Interruptor diferencial frente a magnetotérmico: diferencias esenciales

En muchos cuadros eléctricos el usuario ve “un montón de palanquitas” alineadas y tiende a pensar que todas hacen lo mismo. Sin embargo, el interruptor automático magnetotérmico y el interruptor diferencial cumplen funciones completamente distintas y complementarias.

El magnetotérmico protege la instalación frente a cortocircuitos (protección magnética) y sobrecargas (protección térmica). Ante un cortocircuito repentino, la intensidad se dispara en cuestión de milisegundos, el mecanismo magnético se activa y abre el circuito para evitar que los conductores se fundan o se provoque un incendio. Ante una sobrecarga prolongada, la parte térmica se calienta y dispara el interruptor antes de que los cables alcancen una temperatura peligrosa.

El diferencial, por su parte, se centra en detectar fugas de corriente a tierra que pueden atravesar el cuerpo de las personas o la estructura metálica de los equipos. No se fija en cuánta corriente total circula por el circuito, sino en la diferencia entre lo que entra y lo que sale. Un cortocircuito perfecto entre fase y neutro no generará diferencia alguna, así que el diferencial no actuará, aunque la intensidad sea enorme; para eso está el magnetotérmico.

Por tanto, ninguno sustituye al otro. Un cuadro bien diseñado ha de combinar ambos tipos de protección: magnetotérmicos para salvaguardar los cables, las líneas y los propios aparatos de maniobra, y diferenciales para preservar la integridad física de las personas y reducir el riesgo de incendio por fugas persistentes.

En la práctica, lo normal es que, si existe un fallo en la instalación, alguno de estos dispositivos se dispare: si se trata de una sobrecarga o cortocircuito, saltará el magnetotérmico; si es una fuga a tierra, actuará el diferencial. En fallos complejos pueden llegar a disparar ambos, pero cada uno lo hace respondiendo a un fenómeno físico distinto.

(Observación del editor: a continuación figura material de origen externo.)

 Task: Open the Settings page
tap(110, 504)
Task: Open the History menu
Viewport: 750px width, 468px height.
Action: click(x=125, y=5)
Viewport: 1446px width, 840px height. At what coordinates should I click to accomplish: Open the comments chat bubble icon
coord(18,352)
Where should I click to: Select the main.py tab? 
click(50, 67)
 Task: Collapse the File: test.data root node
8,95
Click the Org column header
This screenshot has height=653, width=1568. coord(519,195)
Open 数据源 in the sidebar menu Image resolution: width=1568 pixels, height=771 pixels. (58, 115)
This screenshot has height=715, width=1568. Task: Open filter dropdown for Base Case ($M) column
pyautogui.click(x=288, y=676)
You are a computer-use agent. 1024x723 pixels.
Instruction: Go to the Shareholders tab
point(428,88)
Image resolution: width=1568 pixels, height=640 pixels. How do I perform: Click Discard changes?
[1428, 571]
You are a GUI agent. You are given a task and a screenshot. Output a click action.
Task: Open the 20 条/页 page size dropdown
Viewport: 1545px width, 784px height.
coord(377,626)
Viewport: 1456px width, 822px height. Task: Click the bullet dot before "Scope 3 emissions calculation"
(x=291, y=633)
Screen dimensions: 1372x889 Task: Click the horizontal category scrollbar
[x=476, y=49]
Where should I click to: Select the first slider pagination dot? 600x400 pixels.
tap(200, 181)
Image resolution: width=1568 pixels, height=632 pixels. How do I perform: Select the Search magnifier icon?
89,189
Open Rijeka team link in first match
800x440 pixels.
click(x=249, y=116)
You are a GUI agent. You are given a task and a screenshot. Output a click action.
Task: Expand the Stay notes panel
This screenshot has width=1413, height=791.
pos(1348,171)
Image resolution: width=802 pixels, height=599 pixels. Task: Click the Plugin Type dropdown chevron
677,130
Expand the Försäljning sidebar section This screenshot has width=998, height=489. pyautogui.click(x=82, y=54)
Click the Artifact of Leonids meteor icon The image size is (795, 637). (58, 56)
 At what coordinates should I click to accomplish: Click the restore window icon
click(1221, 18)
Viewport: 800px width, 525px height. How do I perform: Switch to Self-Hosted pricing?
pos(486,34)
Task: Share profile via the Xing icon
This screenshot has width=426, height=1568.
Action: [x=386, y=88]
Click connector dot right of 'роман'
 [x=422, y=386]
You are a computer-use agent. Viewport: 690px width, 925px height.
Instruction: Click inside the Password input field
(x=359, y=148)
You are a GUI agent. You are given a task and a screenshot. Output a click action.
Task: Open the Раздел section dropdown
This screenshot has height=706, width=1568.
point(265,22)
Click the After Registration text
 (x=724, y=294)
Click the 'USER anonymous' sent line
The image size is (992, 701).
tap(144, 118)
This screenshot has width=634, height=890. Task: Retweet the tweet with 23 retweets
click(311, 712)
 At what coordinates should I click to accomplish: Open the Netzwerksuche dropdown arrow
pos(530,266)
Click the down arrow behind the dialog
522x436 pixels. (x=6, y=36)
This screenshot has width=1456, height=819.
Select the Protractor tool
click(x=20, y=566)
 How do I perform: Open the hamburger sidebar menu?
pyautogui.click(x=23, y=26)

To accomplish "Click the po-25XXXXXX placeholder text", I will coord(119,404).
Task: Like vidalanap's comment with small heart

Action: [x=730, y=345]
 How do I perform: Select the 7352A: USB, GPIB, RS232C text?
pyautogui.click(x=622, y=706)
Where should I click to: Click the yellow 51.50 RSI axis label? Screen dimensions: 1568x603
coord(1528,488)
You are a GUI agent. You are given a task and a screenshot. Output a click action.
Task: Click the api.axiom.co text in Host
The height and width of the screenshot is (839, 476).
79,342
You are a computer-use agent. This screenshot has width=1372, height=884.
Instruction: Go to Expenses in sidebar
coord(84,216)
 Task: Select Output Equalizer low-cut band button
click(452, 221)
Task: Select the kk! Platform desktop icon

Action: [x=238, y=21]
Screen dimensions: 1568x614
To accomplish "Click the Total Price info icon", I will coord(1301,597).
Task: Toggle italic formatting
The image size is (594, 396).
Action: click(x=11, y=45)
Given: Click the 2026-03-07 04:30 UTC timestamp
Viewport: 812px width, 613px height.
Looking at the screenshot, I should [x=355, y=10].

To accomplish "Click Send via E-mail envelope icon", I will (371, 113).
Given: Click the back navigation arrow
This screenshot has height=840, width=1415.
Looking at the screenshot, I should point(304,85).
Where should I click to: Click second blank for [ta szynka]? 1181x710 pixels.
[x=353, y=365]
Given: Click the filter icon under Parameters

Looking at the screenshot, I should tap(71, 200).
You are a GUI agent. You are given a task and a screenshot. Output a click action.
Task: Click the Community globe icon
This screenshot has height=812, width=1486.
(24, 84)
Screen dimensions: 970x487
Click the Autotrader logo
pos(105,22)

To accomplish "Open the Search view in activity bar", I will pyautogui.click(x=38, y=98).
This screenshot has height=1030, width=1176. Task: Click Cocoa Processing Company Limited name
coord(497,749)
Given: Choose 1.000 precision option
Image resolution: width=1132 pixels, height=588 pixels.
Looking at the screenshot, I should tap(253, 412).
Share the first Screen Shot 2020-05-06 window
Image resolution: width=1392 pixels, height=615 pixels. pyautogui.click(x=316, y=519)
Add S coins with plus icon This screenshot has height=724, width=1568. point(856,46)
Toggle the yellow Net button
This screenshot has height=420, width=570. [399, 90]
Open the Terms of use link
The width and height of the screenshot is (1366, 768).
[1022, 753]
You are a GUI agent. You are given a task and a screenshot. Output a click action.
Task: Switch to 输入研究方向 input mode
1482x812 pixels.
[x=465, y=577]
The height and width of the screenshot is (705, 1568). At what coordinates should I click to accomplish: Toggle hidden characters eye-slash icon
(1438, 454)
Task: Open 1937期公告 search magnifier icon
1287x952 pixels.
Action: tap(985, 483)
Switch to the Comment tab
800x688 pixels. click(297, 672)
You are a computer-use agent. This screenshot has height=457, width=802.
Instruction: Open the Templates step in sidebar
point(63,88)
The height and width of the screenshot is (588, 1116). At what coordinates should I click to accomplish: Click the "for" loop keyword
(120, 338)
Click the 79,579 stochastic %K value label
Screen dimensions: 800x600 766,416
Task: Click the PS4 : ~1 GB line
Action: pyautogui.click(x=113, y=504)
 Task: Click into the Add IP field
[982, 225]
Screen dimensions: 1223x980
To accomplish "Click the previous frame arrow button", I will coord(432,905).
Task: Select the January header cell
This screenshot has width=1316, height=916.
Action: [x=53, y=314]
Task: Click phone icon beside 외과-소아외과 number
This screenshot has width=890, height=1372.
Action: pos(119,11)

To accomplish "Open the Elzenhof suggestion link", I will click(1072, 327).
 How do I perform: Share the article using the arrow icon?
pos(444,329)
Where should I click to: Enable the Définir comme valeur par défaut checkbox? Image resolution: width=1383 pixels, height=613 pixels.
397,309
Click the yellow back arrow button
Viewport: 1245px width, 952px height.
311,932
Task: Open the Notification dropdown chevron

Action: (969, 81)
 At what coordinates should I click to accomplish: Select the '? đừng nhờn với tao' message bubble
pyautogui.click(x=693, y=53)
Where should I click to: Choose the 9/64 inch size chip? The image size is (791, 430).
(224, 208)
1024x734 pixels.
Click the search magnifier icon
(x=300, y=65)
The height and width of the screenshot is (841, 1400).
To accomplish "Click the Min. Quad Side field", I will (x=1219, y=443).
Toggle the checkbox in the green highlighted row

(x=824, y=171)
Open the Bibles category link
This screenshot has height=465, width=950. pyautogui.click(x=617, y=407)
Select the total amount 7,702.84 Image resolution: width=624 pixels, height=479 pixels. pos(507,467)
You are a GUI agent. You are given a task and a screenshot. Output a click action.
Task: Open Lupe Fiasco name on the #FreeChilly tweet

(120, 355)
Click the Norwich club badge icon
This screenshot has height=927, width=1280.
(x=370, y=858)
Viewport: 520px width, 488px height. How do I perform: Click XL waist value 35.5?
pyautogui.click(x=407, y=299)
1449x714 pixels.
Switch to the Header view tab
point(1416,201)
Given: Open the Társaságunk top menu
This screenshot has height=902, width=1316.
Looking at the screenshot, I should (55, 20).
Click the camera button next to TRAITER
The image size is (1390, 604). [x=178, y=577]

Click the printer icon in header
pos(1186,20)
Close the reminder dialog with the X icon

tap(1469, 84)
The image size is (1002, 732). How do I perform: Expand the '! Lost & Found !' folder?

Visto todo lo anterior, se entiende por qué el diferencial se considera el auténtico “seguro de vida” del cuadro eléctrico: monitoriza de forma continua las corrientes que circulan, detecta cualquier desvío hacia tierra y abre el circuito en milisegundos, limitando tanto la intensidad como el tiempo durante el cual una persona puede estar sometida a una descarga. Elegir el tipo adecuado (AC, A, F o B), la sensibilidad correcta, valorar opciones superinmunizadas o autorearmables y situarlo en el punto apropiado de la instalación, marcan la diferencia entre una protección teórica y una protección realmente eficaz en el día a día.